Dialogic and multimodal approaches to teaching poetry: Theoretical and experimental insights
Main Article Content
Abstract
This study explores how multimodal approaches to poetry teaching can be integrated into a dialogic pedagogical framework in English-as-a-foreign-language (EFL) education under wartime conditions. Conducted as a qualitative explanatory case study in a Ukrainian upper-secondary school, the research examines how students’ interpretations of poetry evolve across a two-lesson dialogic sequence involving auditory, visual, bilingual, and contextual multimodal variation.

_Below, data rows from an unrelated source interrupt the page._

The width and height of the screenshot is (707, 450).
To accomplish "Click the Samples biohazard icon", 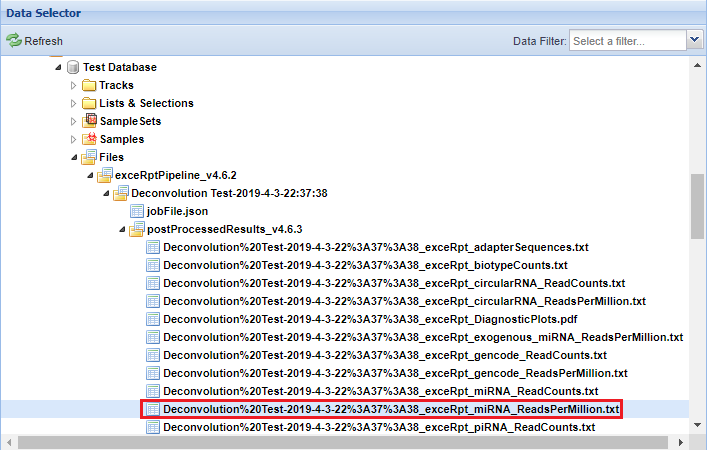I will (x=89, y=139).
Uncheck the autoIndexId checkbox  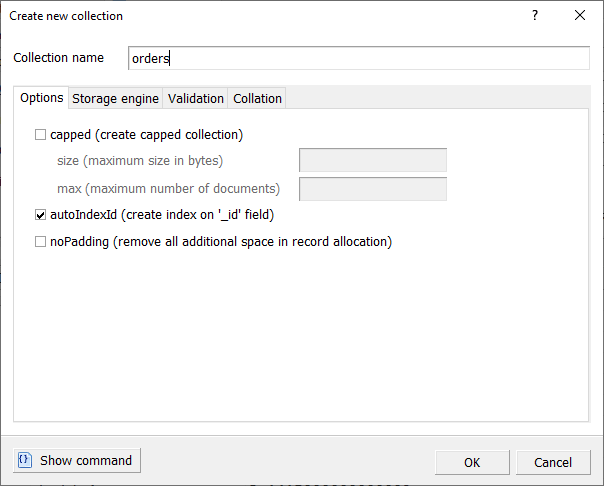coord(41,214)
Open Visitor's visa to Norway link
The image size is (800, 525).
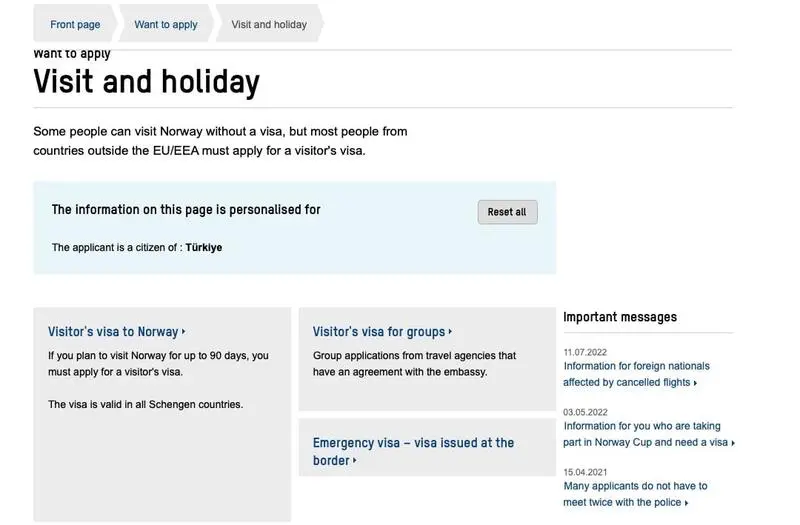point(113,332)
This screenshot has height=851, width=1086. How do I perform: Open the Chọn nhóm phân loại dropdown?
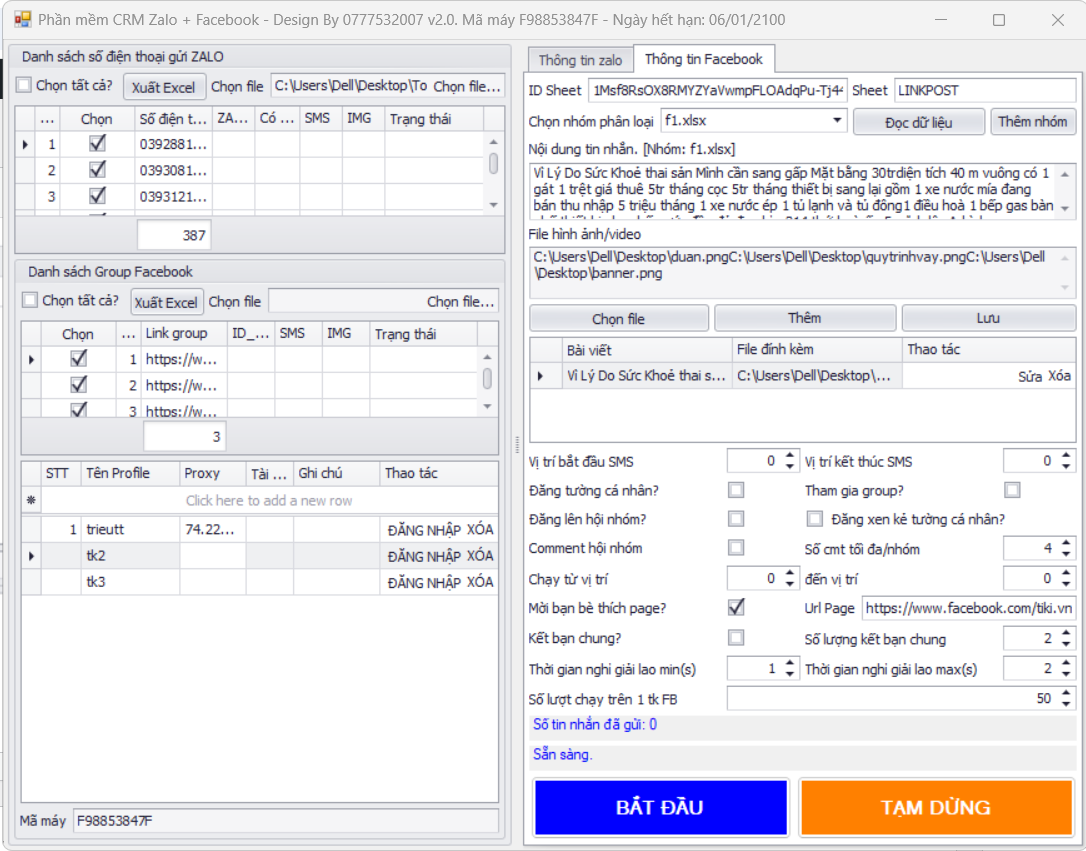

The study argues that multimodality becomes pedagogically significant not as an illustrative supplement to poetry, but as a dialogic provocation that destabilizes fixed interpretations and generates interpretive plurality. Special attention is given to the proposed typology of ‘antitheses’, which is conceptualized not as a classificatory mechanism but as a dialogic heuristic framework supporting comparison, mediation, and reinterpretation of meanings. The findings indicate that students shifted from searching for a single authoritative interpretation toward engaging in dialogically mediated meaning-making. The study further demonstrates that uncertainty, hesitation, and disagreement function as productive dialogic resources rather than pedagogical limitations. The article contributes to research on dialogic pedagogy, multimodality, and poetry interpretation in contexts of educational disruption.